Yesterday our hiking group from church hiked the Beetle Lake Trail at Oxtongue Lake just west of Algonquin Park. Up there the trees have already peaked in their autumn colouring and many of the trees are already bare of leaves. The wet weather this month has resulted in a great variety of woodland fungi as evidenced by the photo above in all manner of shape, colour and textures. But even then, the wetness has made many of the fungi turn to mush.

Today when I went to my yoga class the Mountain Ash tree outside by instructor's home was filled with birds, sparrows, robins, goldfinches chowing down on all the luscious berries. And when they weren't consuming berries, they were filling the air with chattering and chirping.
Carol was complaining that the fallen berries make quite a mess especially when you step on them and she's constantly having to sweep them up. But she commented that at the rate the birds are eating the remaining berries will only last another day or two.

Back at home I've started by autumn decorating by purchasing a couple of big pumpkins for the porch and a basket of ornamental gourds to brighten the table. I've put up the fall wreaths and will replace the spent annuals with some lovely fall mums. But not today, for as predicted the sky has clouded over and rain seems iminent, so that will wait for another day.

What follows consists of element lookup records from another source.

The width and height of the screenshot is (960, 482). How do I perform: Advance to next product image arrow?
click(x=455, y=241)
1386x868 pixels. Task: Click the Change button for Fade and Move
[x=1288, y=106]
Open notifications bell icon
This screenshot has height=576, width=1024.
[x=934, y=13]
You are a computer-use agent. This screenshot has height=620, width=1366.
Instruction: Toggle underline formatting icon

Wednesday, September 1, 2010

Summer's End

"The maple wears a gayer scarf,
The field a scarlet gown,
Lest I should be old fashioned
I'll put a trinket on."

Emily Dickson

Wow! It's hard to believe that summer has come to an end and today is the first day of September. Schools will start next week and routines will get back to normal. This week the weather has been hot and humid, a reminder of the dog days of summer, as if this season wants to linger on and not move into autumn but the gardenscape shows a different story. Although with this type of weather I can imagine what it must be like to live in America's deep south or a tropical country like Panama or the Caribbean.

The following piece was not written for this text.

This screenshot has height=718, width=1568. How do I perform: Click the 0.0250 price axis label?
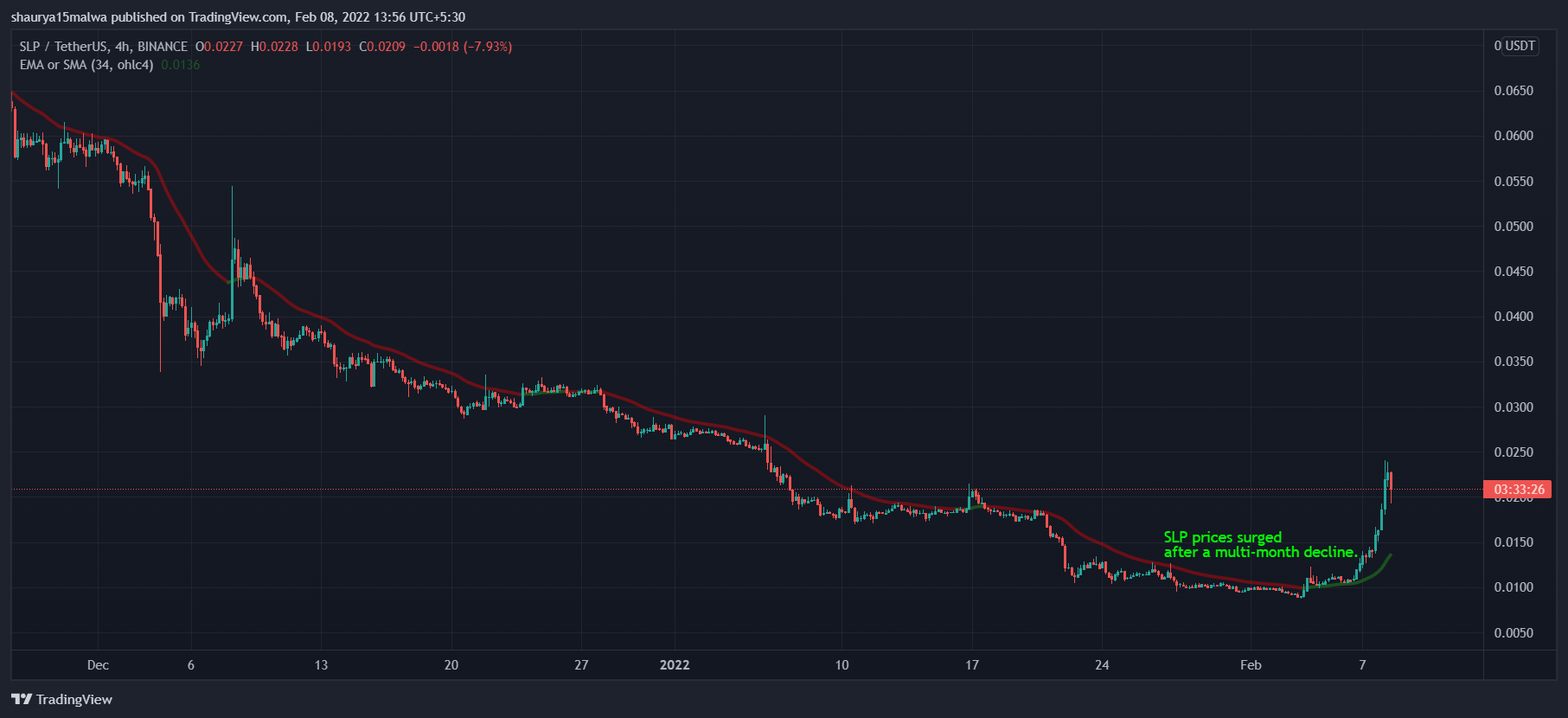pyautogui.click(x=1514, y=452)
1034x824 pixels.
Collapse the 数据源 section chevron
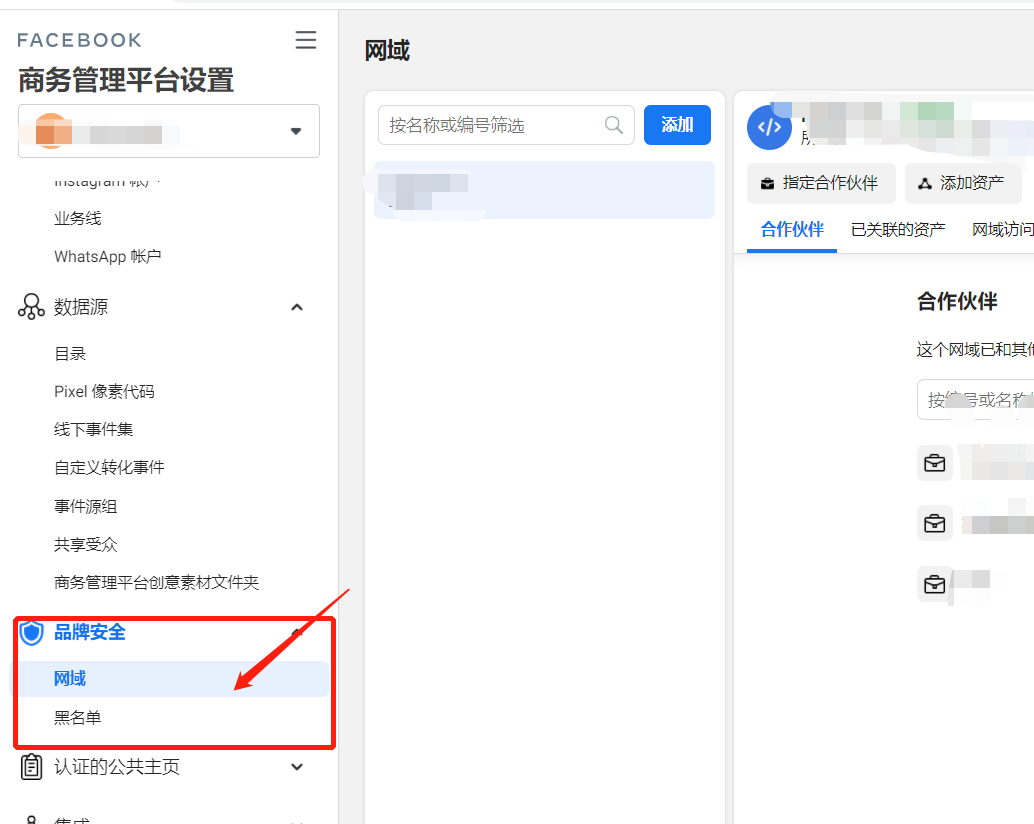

On the ground the gardens are starting to show decline but up in the air the colour show is just beginning. The leaves are shifting from green to yellow, orange and red, a branch here, a whole tree there. And with the recent lack of water for the past few weeks, brown leaves have already been falling from the trees.

Back on the ground, it is time to remove those tired and dying annuals and spent perennials and repplace them with some fall annuals like chrysanthemums in shades of dark pink, gold and burgundy, tall willowy millet and purple crinkly ornamental kale and cabbages. Taking a few minutes to clean up the garden will give your garden a renewed look to take it through fall, especially if we have a lovely Indian summer. Just remember to dispose of any diseased plant material in the garbage not the compost pile so you won't transfer disease throughout your landscape.

There is still a good month or more of time in which to go outside and enjoy days and evenings with wonderful friends in the pleasurable pastimes of dinners in the garden.